§ **WHAT THE TASK REQUIRES**:
Please give nothing except the number of lines in the records below that include the word "Select".

§ **DATA RECORDS**:
◆ ◆ ◆
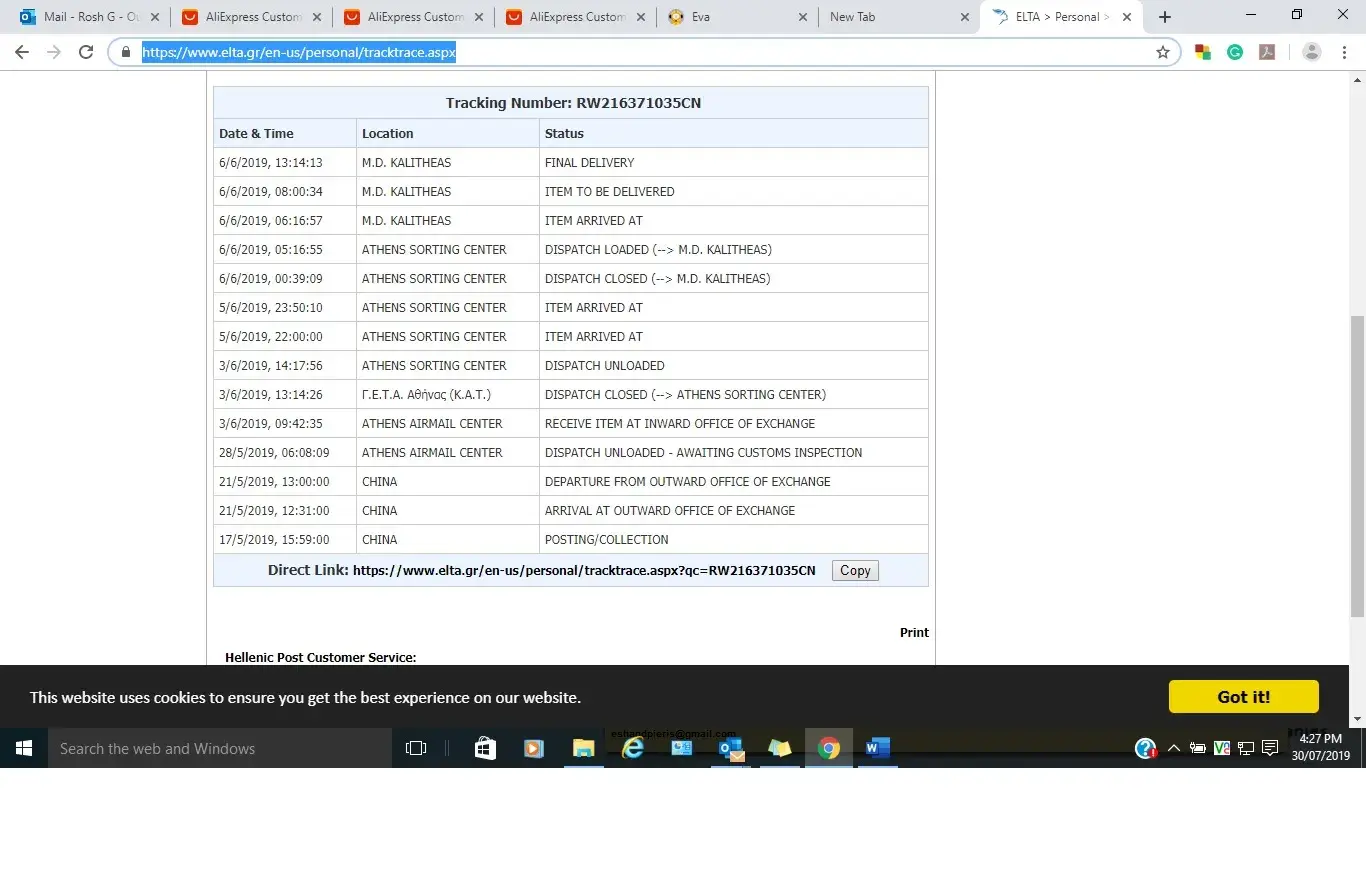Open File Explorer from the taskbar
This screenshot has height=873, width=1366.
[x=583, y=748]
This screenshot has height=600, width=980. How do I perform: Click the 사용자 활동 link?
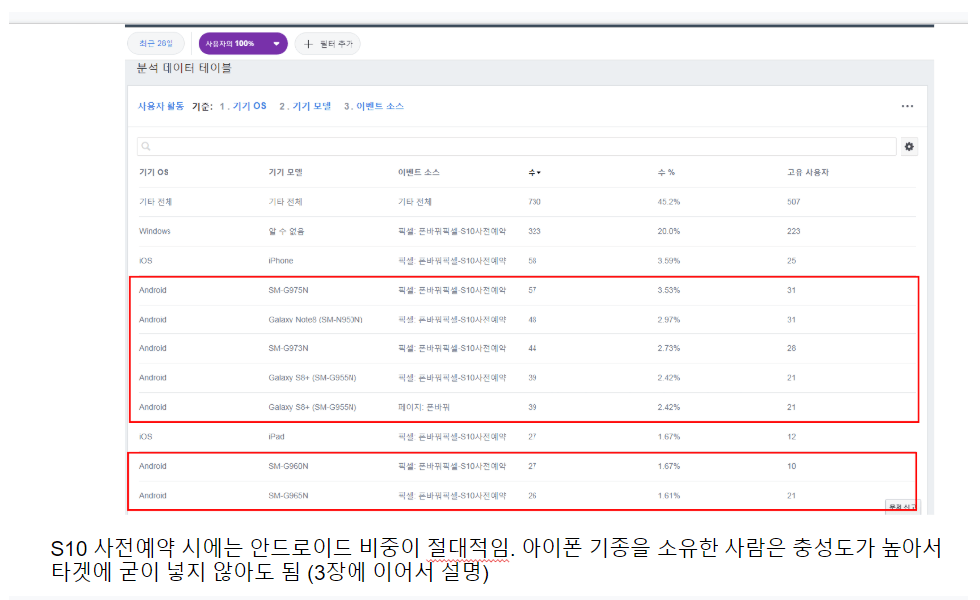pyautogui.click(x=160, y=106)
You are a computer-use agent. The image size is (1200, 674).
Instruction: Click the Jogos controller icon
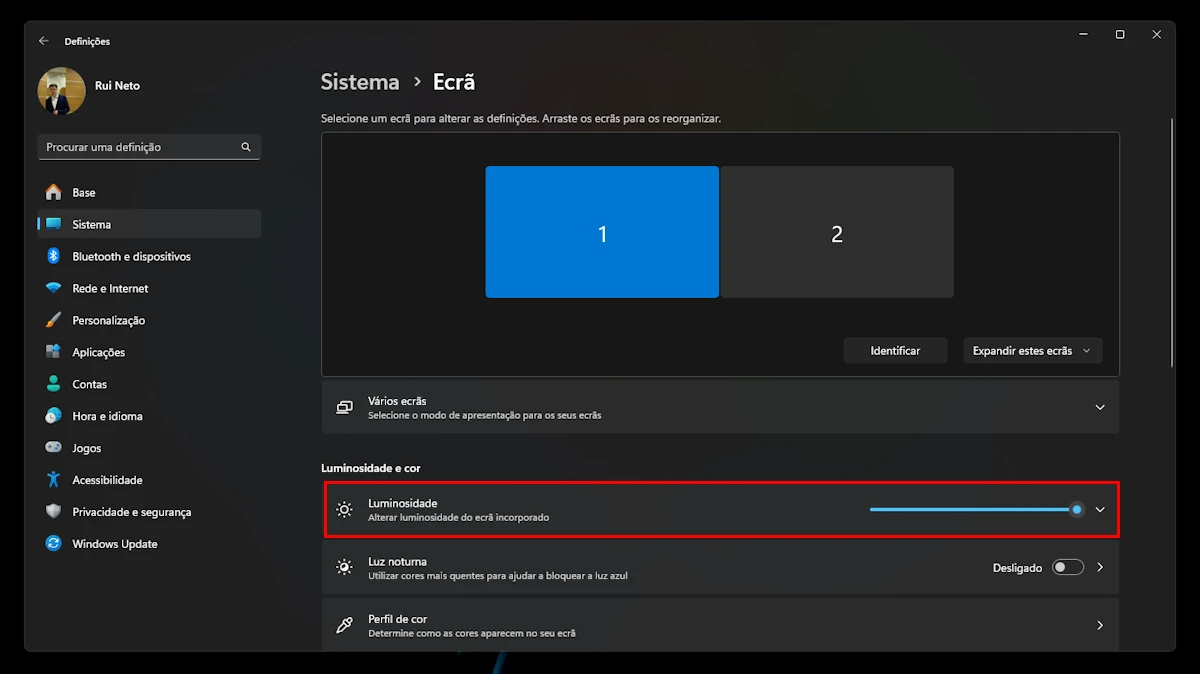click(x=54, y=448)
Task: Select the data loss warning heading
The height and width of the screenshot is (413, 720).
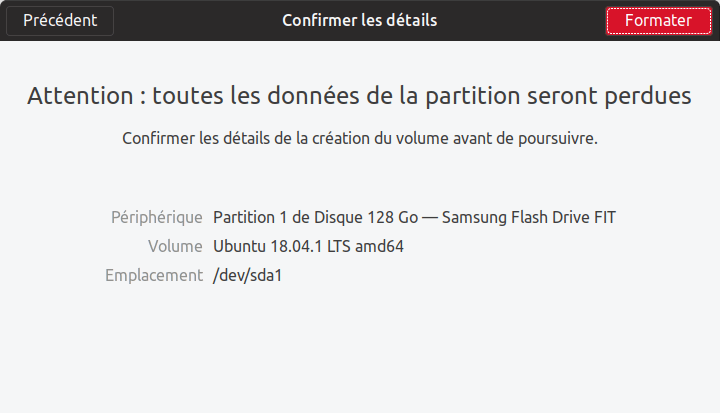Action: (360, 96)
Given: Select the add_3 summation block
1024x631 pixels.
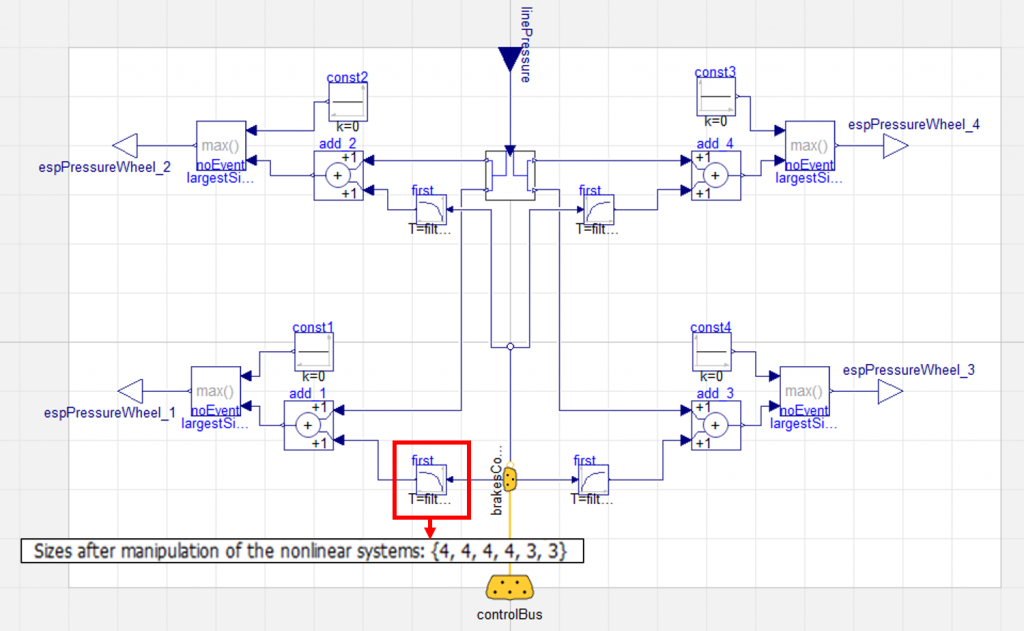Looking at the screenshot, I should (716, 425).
◆ ◆ ◆
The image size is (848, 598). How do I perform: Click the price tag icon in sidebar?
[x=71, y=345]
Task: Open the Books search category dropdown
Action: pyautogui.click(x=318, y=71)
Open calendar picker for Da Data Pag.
◆ ◆ ◆
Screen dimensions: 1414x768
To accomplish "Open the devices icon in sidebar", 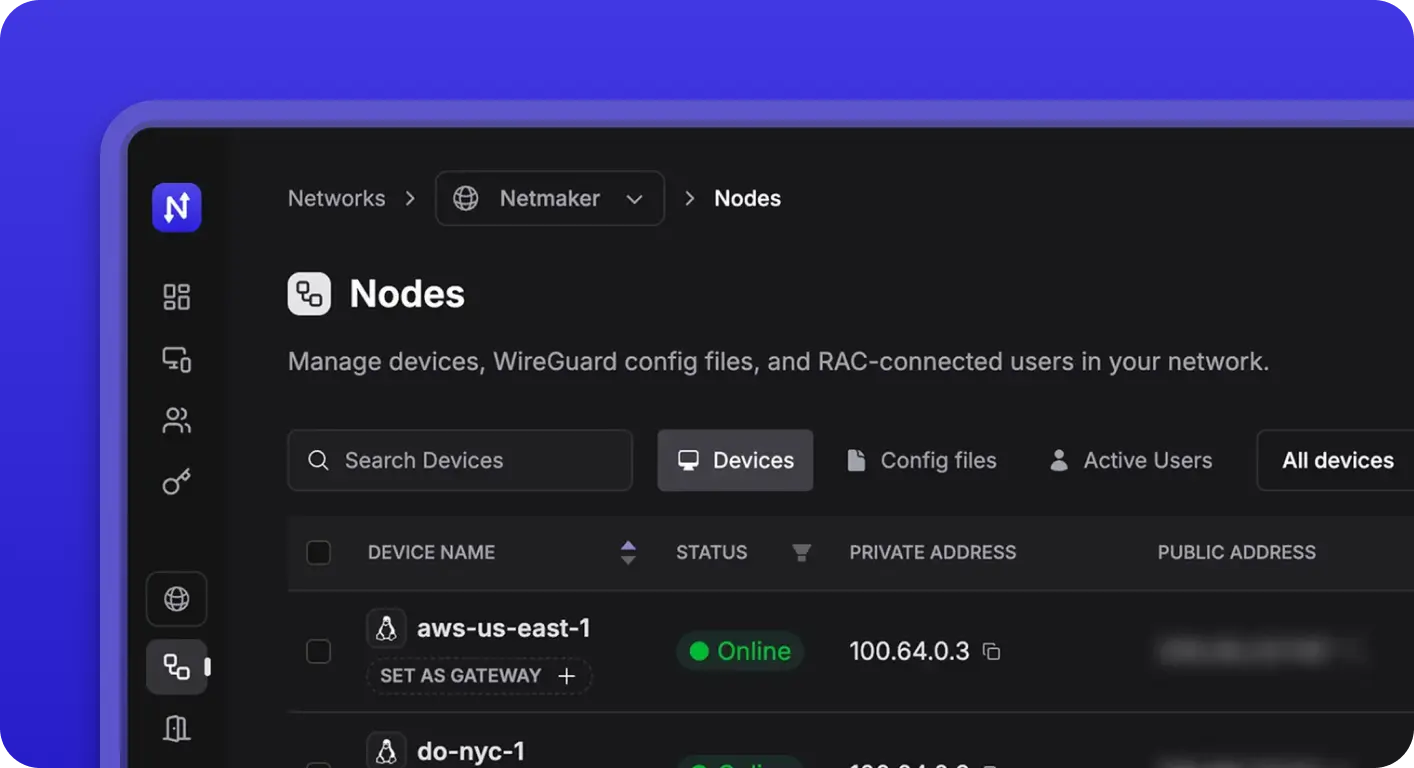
◆ ◆ ◆
§ **RESULT FOR THIS EXERCISE**:
2